■ **The problem**
All of the records listed below should be retyped exactly.

══ Data for this task ══

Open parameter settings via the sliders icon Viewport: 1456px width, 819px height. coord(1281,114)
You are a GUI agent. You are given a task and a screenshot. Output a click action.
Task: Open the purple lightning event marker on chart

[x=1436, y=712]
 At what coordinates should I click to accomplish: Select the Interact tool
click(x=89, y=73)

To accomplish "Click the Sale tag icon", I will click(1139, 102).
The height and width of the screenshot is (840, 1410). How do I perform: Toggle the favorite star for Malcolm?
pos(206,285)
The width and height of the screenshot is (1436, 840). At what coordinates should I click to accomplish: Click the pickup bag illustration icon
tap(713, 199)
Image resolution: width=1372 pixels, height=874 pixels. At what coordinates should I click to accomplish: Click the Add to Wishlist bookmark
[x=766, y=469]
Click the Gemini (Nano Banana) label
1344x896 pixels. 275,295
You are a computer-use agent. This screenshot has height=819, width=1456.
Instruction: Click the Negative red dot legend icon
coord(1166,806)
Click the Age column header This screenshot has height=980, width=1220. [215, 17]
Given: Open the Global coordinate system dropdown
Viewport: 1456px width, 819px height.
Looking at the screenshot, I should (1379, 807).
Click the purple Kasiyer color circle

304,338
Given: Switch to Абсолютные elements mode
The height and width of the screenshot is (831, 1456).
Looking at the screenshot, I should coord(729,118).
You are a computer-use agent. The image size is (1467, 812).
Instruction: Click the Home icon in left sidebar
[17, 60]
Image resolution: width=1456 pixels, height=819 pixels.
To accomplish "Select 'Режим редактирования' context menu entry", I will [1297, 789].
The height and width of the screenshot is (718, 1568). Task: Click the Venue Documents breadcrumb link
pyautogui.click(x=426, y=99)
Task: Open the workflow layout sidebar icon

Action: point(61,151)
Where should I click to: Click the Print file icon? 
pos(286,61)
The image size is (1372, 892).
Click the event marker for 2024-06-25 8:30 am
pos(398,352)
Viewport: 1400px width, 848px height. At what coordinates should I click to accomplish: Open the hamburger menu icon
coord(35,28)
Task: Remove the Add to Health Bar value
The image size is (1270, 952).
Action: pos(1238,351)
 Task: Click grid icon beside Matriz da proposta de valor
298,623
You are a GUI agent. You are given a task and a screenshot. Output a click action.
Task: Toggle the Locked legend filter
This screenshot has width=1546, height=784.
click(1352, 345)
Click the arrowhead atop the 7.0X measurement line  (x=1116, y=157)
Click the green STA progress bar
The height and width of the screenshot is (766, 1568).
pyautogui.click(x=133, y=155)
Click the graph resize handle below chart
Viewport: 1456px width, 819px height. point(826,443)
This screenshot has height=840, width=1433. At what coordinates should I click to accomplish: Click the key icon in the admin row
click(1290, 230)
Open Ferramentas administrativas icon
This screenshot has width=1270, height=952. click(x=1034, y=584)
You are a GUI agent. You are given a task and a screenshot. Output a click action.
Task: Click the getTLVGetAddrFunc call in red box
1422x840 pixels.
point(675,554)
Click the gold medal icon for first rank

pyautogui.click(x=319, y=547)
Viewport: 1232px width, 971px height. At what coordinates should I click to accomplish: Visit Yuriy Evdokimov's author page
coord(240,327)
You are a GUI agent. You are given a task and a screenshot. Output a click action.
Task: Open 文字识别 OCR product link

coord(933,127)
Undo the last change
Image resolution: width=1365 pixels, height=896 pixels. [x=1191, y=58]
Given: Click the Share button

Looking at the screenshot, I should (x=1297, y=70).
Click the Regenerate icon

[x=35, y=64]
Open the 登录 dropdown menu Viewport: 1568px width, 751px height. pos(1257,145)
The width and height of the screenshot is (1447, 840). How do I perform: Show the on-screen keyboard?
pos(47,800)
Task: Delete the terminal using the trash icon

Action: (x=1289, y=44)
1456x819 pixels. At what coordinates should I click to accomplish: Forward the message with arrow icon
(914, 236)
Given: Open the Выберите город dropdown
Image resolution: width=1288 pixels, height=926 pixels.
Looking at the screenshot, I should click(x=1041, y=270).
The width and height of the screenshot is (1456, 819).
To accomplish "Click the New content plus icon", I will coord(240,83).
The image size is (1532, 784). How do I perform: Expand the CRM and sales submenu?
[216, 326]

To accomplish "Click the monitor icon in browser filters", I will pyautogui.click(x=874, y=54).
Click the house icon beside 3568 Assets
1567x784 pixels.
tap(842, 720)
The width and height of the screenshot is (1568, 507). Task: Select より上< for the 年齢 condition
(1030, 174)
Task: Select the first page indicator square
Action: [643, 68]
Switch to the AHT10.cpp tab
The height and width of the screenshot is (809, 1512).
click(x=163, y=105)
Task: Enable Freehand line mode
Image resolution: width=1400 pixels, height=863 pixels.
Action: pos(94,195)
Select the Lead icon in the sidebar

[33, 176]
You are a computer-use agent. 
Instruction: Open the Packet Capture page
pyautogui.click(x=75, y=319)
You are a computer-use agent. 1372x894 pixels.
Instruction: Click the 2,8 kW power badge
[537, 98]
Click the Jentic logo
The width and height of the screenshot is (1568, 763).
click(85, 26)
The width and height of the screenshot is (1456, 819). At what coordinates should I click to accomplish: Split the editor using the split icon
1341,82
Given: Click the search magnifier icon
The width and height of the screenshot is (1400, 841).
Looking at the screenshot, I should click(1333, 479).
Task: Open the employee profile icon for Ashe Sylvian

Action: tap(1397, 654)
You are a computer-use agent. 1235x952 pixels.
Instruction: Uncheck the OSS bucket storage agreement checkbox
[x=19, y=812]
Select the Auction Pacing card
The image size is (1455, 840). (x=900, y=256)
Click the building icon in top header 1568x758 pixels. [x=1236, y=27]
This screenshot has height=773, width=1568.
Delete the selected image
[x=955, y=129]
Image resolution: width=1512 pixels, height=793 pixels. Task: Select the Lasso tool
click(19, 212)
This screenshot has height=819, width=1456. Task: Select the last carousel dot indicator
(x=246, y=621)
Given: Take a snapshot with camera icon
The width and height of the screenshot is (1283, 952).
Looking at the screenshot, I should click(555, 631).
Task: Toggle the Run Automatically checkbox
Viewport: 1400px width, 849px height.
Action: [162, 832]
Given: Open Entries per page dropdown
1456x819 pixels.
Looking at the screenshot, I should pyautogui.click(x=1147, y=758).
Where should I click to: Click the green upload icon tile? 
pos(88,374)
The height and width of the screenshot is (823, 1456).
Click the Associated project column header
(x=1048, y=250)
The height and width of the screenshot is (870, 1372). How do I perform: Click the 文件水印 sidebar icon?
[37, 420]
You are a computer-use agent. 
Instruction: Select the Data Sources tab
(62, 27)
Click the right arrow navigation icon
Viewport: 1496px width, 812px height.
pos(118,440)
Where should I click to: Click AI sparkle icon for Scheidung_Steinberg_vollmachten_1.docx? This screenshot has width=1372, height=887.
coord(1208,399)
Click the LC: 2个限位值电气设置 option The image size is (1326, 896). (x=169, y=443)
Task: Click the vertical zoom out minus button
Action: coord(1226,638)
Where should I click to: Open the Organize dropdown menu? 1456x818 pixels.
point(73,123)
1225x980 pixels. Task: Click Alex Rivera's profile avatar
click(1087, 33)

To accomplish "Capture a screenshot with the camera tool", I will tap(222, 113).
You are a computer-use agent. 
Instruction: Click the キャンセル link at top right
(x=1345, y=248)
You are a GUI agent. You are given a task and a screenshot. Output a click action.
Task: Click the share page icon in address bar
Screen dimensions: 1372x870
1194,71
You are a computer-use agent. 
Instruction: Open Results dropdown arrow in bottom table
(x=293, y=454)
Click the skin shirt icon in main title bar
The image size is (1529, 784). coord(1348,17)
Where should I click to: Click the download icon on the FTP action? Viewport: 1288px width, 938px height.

═══

■ **Task response**
Open parameter settings via the sliders icon Viewport: 1456px width, 819px height. coord(1281,114)
You are a GUI agent. You are given a task and a screenshot. Output a click action.
Task: Open the purple lightning event marker on chart

[x=1436, y=712]
 At what coordinates should I click to accomplish: Select the Interact tool
click(x=89, y=73)

To accomplish "Click the Sale tag icon", I will click(1139, 102).
The height and width of the screenshot is (840, 1410). How do I perform: Toggle the favorite star for Malcolm?
pos(206,285)
The width and height of the screenshot is (1436, 840). At what coordinates should I click to accomplish: Click the pickup bag illustration icon
tap(713, 199)
Image resolution: width=1372 pixels, height=874 pixels. At what coordinates should I click to accomplish: Click the Add to Wishlist bookmark
[x=766, y=469]
Click the Gemini (Nano Banana) label
1344x896 pixels. 275,295
You are a computer-use agent. This screenshot has height=819, width=1456.
Instruction: Click the Negative red dot legend icon
coord(1166,806)
Click the Age column header This screenshot has height=980, width=1220. [215, 17]
Given: Open the Global coordinate system dropdown
Viewport: 1456px width, 819px height.
Looking at the screenshot, I should (1379, 807).
Click the purple Kasiyer color circle

304,338
Given: Switch to Абсолютные elements mode
The height and width of the screenshot is (831, 1456).
Looking at the screenshot, I should coord(729,118).
You are a computer-use agent. The image size is (1467, 812).
Instruction: Click the Home icon in left sidebar
[17, 60]
Image resolution: width=1456 pixels, height=819 pixels.
To accomplish "Select 'Режим редактирования' context menu entry", I will [1297, 789].
The height and width of the screenshot is (718, 1568). Task: Click the Venue Documents breadcrumb link
pyautogui.click(x=426, y=99)
Task: Open the workflow layout sidebar icon

Action: point(61,151)
Where should I click to: Click the Print file icon? 
pos(286,61)
The image size is (1372, 892).
Click the event marker for 2024-06-25 8:30 am
pos(398,352)
Viewport: 1400px width, 848px height. At what coordinates should I click to accomplish: Open the hamburger menu icon
coord(35,28)
Task: Remove the Add to Health Bar value
The image size is (1270, 952).
Action: pos(1238,351)
 Task: Click grid icon beside Matriz da proposta de valor
298,623
You are a GUI agent. You are given a task and a screenshot. Output a click action.
Task: Toggle the Locked legend filter
This screenshot has width=1546, height=784.
click(1352, 345)
Click the arrowhead atop the 7.0X measurement line  (x=1116, y=157)
Click the green STA progress bar
The height and width of the screenshot is (766, 1568).
pyautogui.click(x=133, y=155)
Click the graph resize handle below chart
Viewport: 1456px width, 819px height. point(826,443)
This screenshot has height=840, width=1433. At what coordinates should I click to accomplish: Click the key icon in the admin row
click(1290, 230)
Open Ferramentas administrativas icon
This screenshot has width=1270, height=952. click(x=1034, y=584)
You are a GUI agent. You are given a task and a screenshot. Output a click action.
Task: Click the getTLVGetAddrFunc call in red box
1422x840 pixels.
point(675,554)
Click the gold medal icon for first rank

pyautogui.click(x=319, y=547)
Viewport: 1232px width, 971px height. At what coordinates should I click to accomplish: Visit Yuriy Evdokimov's author page
coord(240,327)
You are a GUI agent. You are given a task and a screenshot. Output a click action.
Task: Open 文字识别 OCR product link

coord(933,127)
Undo the last change
Image resolution: width=1365 pixels, height=896 pixels. [x=1191, y=58]
Given: Click the Share button

Looking at the screenshot, I should (x=1297, y=70).
Click the Regenerate icon

[x=35, y=64]
Open the 登录 dropdown menu Viewport: 1568px width, 751px height. pos(1257,145)
The width and height of the screenshot is (1447, 840). How do I perform: Show the on-screen keyboard?
pos(47,800)
Task: Delete the terminal using the trash icon

Action: (x=1289, y=44)
1456x819 pixels. At what coordinates should I click to accomplish: Forward the message with arrow icon
(914, 236)
Given: Open the Выберите город dropdown
Image resolution: width=1288 pixels, height=926 pixels.
Looking at the screenshot, I should click(x=1041, y=270).
The width and height of the screenshot is (1456, 819).
To accomplish "Click the New content plus icon", I will coord(240,83).
The image size is (1532, 784). How do I perform: Expand the CRM and sales submenu?
[216, 326]

To accomplish "Click the monitor icon in browser filters", I will pyautogui.click(x=874, y=54).
Click the house icon beside 3568 Assets
1567x784 pixels.
tap(842, 720)
The width and height of the screenshot is (1568, 507). Task: Select より上< for the 年齢 condition
(1030, 174)
Task: Select the first page indicator square
Action: [643, 68]
Switch to the AHT10.cpp tab
The height and width of the screenshot is (809, 1512).
click(x=163, y=105)
Task: Enable Freehand line mode
Image resolution: width=1400 pixels, height=863 pixels.
Action: pos(94,195)
Select the Lead icon in the sidebar

[33, 176]
You are a computer-use agent. 
Instruction: Open the Packet Capture page
pyautogui.click(x=75, y=319)
You are a computer-use agent. 1372x894 pixels.
Instruction: Click the 2,8 kW power badge
[537, 98]
Click the Jentic logo
The width and height of the screenshot is (1568, 763).
click(85, 26)
The width and height of the screenshot is (1456, 819). At what coordinates should I click to accomplish: Split the editor using the split icon
1341,82
Given: Click the search magnifier icon
The width and height of the screenshot is (1400, 841).
Looking at the screenshot, I should click(1333, 479).
Task: Open the employee profile icon for Ashe Sylvian

Action: tap(1397, 654)
You are a computer-use agent. 1235x952 pixels.
Instruction: Uncheck the OSS bucket storage agreement checkbox
[x=19, y=812]
Select the Auction Pacing card
The image size is (1455, 840). (x=900, y=256)
Click the building icon in top header 1568x758 pixels. [x=1236, y=27]
This screenshot has height=773, width=1568.
Delete the selected image
[x=955, y=129]
Image resolution: width=1512 pixels, height=793 pixels. Task: Select the Lasso tool
click(19, 212)
This screenshot has height=819, width=1456. Task: Select the last carousel dot indicator
(x=246, y=621)
Given: Take a snapshot with camera icon
The width and height of the screenshot is (1283, 952).
Looking at the screenshot, I should click(555, 631).
Task: Toggle the Run Automatically checkbox
Viewport: 1400px width, 849px height.
Action: [162, 832]
Given: Open Entries per page dropdown
1456x819 pixels.
Looking at the screenshot, I should pyautogui.click(x=1147, y=758).
Where should I click to: Click the green upload icon tile? 
pos(88,374)
The height and width of the screenshot is (823, 1456).
Click the Associated project column header
(x=1048, y=250)
The height and width of the screenshot is (870, 1372). How do I perform: Click the 文件水印 sidebar icon?
[37, 420]
You are a computer-use agent. 
Instruction: Select the Data Sources tab
(62, 27)
Click the right arrow navigation icon
Viewport: 1496px width, 812px height.
pos(118,440)
Where should I click to: Click AI sparkle icon for Scheidung_Steinberg_vollmachten_1.docx? This screenshot has width=1372, height=887.
coord(1208,399)
Click the LC: 2个限位值电气设置 option The image size is (1326, 896). (x=169, y=443)
Task: Click the vertical zoom out minus button
Action: coord(1226,638)
Where should I click to: Open the Organize dropdown menu? 1456x818 pixels.
point(73,123)
1225x980 pixels. Task: Click Alex Rivera's profile avatar
click(1087, 33)

To accomplish "Capture a screenshot with the camera tool", I will tap(222, 113).
You are a computer-use agent. 
Instruction: Click the キャンセル link at top right
(x=1345, y=248)
You are a GUI agent. You are given a task and a screenshot. Output a click action.
Task: Click the share page icon in address bar
Screen dimensions: 1372x870
1194,71
You are a computer-use agent. 
Instruction: Open Results dropdown arrow in bottom table
(x=293, y=454)
Click the skin shirt icon in main title bar
The image size is (1529, 784). coord(1348,17)
Where should I click to: Click the download icon on the FTP action? Viewport: 1288px width, 938px height.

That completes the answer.